Tuesday, May 19, 2015

Europa, Europa

Greetings!

I have just returned from watching another oh so fun film about the Holocaust for one of my classes. This evening's selection was Europa, Europa. It's pretty good if you like reading subtitles, which I don't. The whole damn thing was in German, but whatever. If you haven't seen it, it is the story of this Jewish boy who pretends to be German and eventually joins the Hitler youth in order to survive. The overarching message was that humans will do anything to survive one more day. 

As strange as it sounds, this film spoke to me. It didn't speak to me on a literal level because, obviously, I have no intentions of running off to join the Nazis, but it spoke to me about my life today. My mom went through hell to try and stay on this earth with us. She endured tremendous pain and discomfort. She endured chemo and radiation more times than I can count. She did everything she could to survive one more day. But this film didn't just speak to me about mom. It spoke to me about me. 

As some of you know, I struggle with the guilt I feel everyday. I struggle with the fact that I fought with her and was angry with her just days before she passed away. I struggle with the fact that I never went to see her in the hospital and I struggle with the fact that so many times I said I would be home at such and such time and actually came home much later when she was already well asleep. I struggle with the fact that I wasn't home when she fell. My biggest struggle is that I didn't go to her side to tell her I loved her one more time. I don't remember so many things she said and I didn't listen to her when I should have. I once insulted one of her sweaters. Probably more than once actually. And I feel guilty because she passed away and I just plowed on with my life. I went back to school like it was nothing. I moved forward with the wedding planning. I laughed. I smiled. I gave away her things. The things I took to remember her by are stuffed in a trunk covered in a pile of my stuff. But through the unlikeliest of places, I think I finally know why. 

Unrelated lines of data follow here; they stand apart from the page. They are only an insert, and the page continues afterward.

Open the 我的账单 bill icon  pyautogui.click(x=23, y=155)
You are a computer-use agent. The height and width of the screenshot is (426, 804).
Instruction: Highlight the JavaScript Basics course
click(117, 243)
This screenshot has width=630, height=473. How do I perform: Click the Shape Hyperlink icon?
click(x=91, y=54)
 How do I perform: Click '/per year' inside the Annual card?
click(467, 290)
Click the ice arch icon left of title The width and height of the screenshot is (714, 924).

You do what you have to to live one more day. I had to go back to school. I had to plan the wedding. We couldn't keep her stuff forever. I laughed and I smiled because I found things that were fun because as much as I didn't want to, if I didn't, I don't know how I would have gone on living. You would find me today curled up in a ball in the baggiest pair of sweatpants money can buy. Nike of course. *insert dad cringing here* 

Call me crazy for finding clarity in a film about the Holocaust. She probably would have and that makes me smile. 

Until next time,

Karina

P.S. I was about to tell you about the historic inaccuracy of this movie in that they depicted heavy trench warfare, but I looked it up and apparently there was still trench warfare in WWII. Who knew?